The Lessons of Stumptown

Sunday evening, Willamette Week broke the news that Stumptown Coffee had been sold to a New York investment firm. (Stumptown denies it, but WW's further reporting confirmed the story.) I had what I assume was a pretty standard reaction across the Rose City: that sucks. Yet predictably, we get this kind of reporting on the story:
Many of the Stumptown's fans in Portland fell in love with its indie and irreverent roots as much as its flavor. For them, turning to an investment banker -- one with ties to now collapsed Bear Stearns, notes one local blogger -- flies in the face of its underground underdog image....

"Any kind of growth like that will benefit them on the national level," Milletto said. "A lot of companies grow, I just think that the reaction in Portland will be a little different... Here, everyone loves their local brand."
This story is about a coffee roaster--but it might well be about a brewery. In fact, two months ago, Goose Island sold out to Anheuser-Busch in the first of what I assume will be a steady trickle of similar acquisitions. I think there's a lesson here, but the analysis by Laura Gunderson (a great reporter) is off the mark.

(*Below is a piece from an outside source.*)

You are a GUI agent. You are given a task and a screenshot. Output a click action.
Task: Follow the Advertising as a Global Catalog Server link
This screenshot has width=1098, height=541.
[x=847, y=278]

First of all, let's identify the transgression. It's not that Stumptown is trying to grow big--if Stumptown maintained its commitment to great coffee and continued to spread across the country, that would be one thing. In the beer world, this is like Sierra Nevada, Deschutes, or Widmer getting big. So long as they give the same attention to the beer, who cares whether they're selling in Arkansas? No, the problem is that the new parent company has a tendency of making companies generic and mall-ready:
Stumptown and TSG also may have partnered in such a way that the New York firm, which has invested in VitaminWater, Famous Amos Chocolate Chip Cookie Corp., and Mauna Loa Macadamia Nut Co., takes on a certain market. For instance, Sorenson could remain in charge of roasting operations and certain locations in Portland, while TSG owns new stores and ventures.

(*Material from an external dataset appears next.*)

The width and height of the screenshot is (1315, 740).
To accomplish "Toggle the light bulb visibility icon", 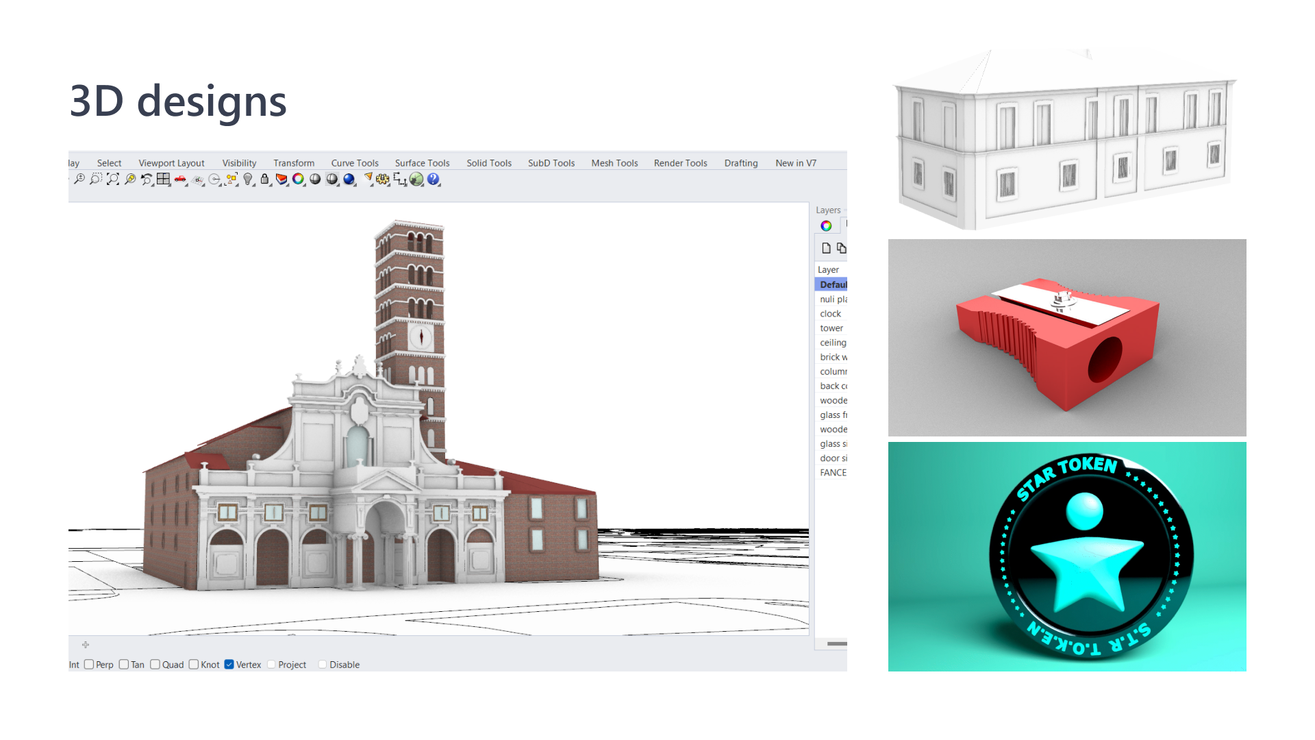I will point(247,179).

The examples above are akin to Blue Moon, a somewhat distinctive beer made generic so it would appeal (or more accurately, not offend) a broad audience. Selling-out isn't the same as growing; selling out means sacrificing an ethos of serving a particular clientele for one of serving everyone. That's why I find Gunderson's framing a little condescending. She makes it seem like an issue of appearance: hipsters who feel jilted because their cool indie thing is going national. In fact, Gunderson reports on real changes Stumptown has in mind, and it's a lot more than appearance:
Finance experts say it's probably a good thing that Stumptown is able to attract an investor, especially if it has big hopes for the future. Which indeed it does. Lounsbury last week rattled off Sorenson's wish list, which include growing Stumptown's store base in existing markets, blazing new ground in markets such as Chicago and San Francisco, and creating a line of chilled coffee in stubby bottles.

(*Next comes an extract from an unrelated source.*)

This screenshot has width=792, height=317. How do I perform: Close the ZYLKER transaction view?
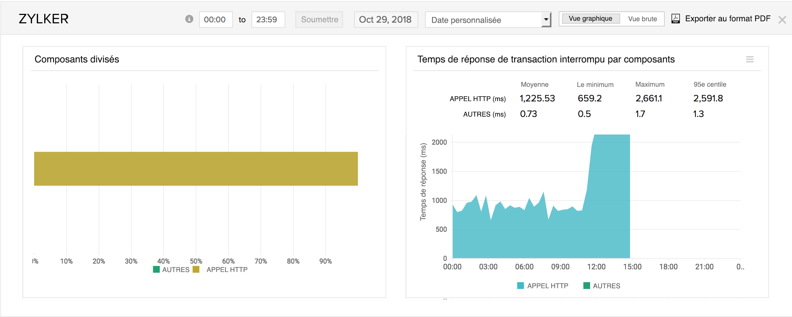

To the extent people feel jilted, they do so not because they're lovelorn, wounded locals who have had the image of their beloved coffeeshop shattered; it's an actual case of how Stumptown will have to change if it wants to become national. It's quite reasonable that locals would lament the lost of a business with products they like for a business with products they don't. (And all of that leaves aside the obvious fact that Stumptown--Stumptown--has branded itself as a hyper-local, hipster coffee shop. Who's changing the rules here?)

All of which is to say what? With Stumptown, my concern is that a NY investment firm isn't going to pay the kind of incredible detail to coffee that the founding Stumptown owners did. This isn't a matter of attitude or "irreverence," it's a matter of coffee. I'd say the same is roughly true for good beer and brewing, too.